Segment Start: Records shown

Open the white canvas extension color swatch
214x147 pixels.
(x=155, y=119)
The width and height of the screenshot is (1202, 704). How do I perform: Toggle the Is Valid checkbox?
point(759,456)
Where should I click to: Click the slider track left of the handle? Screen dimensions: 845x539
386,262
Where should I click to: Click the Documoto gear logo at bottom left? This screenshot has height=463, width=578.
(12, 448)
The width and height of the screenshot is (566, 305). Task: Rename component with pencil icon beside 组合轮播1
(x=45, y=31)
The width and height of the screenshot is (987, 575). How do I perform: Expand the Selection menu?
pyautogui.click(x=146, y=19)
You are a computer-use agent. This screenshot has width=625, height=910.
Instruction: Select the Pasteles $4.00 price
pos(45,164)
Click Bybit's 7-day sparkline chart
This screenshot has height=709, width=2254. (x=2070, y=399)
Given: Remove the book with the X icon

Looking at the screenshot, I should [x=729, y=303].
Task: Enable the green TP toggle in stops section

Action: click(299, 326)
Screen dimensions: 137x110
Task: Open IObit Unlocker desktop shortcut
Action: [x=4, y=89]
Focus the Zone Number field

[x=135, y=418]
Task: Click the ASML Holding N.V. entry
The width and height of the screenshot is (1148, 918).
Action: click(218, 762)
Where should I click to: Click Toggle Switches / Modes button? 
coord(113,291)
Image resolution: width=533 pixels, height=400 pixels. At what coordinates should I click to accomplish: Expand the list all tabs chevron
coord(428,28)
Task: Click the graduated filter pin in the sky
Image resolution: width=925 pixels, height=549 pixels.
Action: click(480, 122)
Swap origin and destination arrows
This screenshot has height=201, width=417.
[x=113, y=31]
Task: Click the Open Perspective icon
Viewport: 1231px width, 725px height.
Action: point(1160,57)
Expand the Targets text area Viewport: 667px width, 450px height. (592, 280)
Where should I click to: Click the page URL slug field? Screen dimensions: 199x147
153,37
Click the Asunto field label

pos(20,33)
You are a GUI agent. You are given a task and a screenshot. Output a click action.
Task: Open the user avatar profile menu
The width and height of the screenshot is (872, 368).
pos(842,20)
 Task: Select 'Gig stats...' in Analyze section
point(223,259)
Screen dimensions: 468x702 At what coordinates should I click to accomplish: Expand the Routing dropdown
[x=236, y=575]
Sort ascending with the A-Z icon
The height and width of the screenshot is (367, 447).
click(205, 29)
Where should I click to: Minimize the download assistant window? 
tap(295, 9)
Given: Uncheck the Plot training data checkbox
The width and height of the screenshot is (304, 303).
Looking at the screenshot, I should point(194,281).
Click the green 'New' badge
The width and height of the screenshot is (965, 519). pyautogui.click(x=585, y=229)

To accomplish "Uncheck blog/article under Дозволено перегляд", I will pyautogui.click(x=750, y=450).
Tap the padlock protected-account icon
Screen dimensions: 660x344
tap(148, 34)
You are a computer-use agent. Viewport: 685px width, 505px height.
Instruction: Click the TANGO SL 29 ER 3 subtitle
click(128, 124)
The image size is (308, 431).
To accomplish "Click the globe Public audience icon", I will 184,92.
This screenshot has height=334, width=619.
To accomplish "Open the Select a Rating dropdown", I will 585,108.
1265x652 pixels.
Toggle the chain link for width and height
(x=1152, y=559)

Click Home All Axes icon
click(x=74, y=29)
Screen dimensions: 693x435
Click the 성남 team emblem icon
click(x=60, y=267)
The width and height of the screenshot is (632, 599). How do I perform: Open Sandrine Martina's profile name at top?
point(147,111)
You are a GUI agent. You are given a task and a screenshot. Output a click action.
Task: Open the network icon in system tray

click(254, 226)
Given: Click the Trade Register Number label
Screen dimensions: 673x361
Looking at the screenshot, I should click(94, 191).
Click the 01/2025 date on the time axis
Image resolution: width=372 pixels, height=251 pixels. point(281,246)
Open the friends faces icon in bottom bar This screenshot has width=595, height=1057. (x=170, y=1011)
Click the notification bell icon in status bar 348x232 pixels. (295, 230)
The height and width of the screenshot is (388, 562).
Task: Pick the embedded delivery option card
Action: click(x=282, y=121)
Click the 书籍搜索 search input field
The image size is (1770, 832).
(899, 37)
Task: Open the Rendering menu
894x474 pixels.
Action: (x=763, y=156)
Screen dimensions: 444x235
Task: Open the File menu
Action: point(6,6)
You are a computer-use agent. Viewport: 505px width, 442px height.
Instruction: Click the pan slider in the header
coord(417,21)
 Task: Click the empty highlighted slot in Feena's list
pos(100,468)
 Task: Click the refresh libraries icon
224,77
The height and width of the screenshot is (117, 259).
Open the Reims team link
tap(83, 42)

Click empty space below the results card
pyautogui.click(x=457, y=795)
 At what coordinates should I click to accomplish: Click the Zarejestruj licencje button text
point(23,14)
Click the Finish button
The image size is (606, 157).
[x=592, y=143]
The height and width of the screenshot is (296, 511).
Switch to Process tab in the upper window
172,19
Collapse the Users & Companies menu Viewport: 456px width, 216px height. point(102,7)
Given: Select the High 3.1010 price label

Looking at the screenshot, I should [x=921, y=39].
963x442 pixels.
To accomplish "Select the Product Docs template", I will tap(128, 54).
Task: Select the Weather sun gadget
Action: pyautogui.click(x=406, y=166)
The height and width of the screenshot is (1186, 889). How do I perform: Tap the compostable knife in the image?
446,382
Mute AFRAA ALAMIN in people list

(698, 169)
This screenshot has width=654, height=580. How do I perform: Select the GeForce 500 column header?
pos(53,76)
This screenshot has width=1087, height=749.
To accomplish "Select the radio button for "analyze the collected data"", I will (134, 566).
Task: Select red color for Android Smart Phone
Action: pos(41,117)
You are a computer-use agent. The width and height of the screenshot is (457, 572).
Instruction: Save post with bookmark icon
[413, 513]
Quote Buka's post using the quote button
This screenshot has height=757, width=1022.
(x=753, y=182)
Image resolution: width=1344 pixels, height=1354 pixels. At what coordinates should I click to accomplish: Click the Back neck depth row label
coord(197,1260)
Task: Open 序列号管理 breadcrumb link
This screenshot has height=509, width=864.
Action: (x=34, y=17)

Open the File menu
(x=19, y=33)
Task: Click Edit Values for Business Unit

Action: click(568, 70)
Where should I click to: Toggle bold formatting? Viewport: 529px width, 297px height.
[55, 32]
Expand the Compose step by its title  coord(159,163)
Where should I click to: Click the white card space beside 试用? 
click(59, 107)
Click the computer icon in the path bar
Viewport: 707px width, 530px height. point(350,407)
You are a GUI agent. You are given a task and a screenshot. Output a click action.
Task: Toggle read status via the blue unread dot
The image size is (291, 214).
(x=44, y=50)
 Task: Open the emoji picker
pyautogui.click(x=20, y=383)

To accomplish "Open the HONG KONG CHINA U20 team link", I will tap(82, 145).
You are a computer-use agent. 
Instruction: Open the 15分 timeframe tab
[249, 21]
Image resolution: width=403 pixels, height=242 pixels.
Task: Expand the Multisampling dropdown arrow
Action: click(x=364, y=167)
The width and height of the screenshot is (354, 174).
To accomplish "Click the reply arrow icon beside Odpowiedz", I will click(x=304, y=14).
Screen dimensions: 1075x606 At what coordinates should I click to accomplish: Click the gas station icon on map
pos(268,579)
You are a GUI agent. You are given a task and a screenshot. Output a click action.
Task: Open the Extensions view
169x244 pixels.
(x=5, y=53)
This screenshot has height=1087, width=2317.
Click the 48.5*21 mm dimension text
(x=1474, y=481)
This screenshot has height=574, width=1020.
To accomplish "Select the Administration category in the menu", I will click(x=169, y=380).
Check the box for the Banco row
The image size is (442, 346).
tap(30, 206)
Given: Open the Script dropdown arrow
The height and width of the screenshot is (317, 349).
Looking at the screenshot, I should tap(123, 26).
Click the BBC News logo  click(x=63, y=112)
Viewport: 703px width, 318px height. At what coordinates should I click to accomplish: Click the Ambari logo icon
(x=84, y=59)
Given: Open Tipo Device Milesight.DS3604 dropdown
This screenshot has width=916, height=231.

Segment End: Records shown

* What is required:
Word for word, repeat the data from its first line through the line with "Expand the Targets", including both of those lines and no others.

* Result:
Open the white canvas extension color swatch
214x147 pixels.
(x=155, y=119)
The width and height of the screenshot is (1202, 704). How do I perform: Toggle the Is Valid checkbox?
point(759,456)
Where should I click to: Click the slider track left of the handle? Screen dimensions: 845x539
386,262
Where should I click to: Click the Documoto gear logo at bottom left? This screenshot has height=463, width=578.
(12, 448)
The width and height of the screenshot is (566, 305). Task: Rename component with pencil icon beside 组合轮播1
(x=45, y=31)
The width and height of the screenshot is (987, 575). How do I perform: Expand the Selection menu?
pyautogui.click(x=146, y=19)
You are a computer-use agent. This screenshot has width=625, height=910.
Instruction: Select the Pasteles $4.00 price
pos(45,164)
Click Bybit's 7-day sparkline chart
This screenshot has height=709, width=2254. (x=2070, y=399)
Given: Remove the book with the X icon

Looking at the screenshot, I should [x=729, y=303].
Task: Enable the green TP toggle in stops section

Action: click(299, 326)
Screen dimensions: 137x110
Task: Open IObit Unlocker desktop shortcut
Action: [x=4, y=89]
Focus the Zone Number field

[x=135, y=418]
Task: Click the ASML Holding N.V. entry
The width and height of the screenshot is (1148, 918).
Action: click(218, 762)
Where should I click to: Click Toggle Switches / Modes button? 
coord(113,291)
Image resolution: width=533 pixels, height=400 pixels. At what coordinates should I click to accomplish: Expand the list all tabs chevron
coord(428,28)
Task: Click the graduated filter pin in the sky
Image resolution: width=925 pixels, height=549 pixels.
Action: click(480, 122)
Swap origin and destination arrows
This screenshot has height=201, width=417.
[x=113, y=31]
Task: Click the Open Perspective icon
Viewport: 1231px width, 725px height.
Action: point(1160,57)
Expand the Targets text area Viewport: 667px width, 450px height. (592, 280)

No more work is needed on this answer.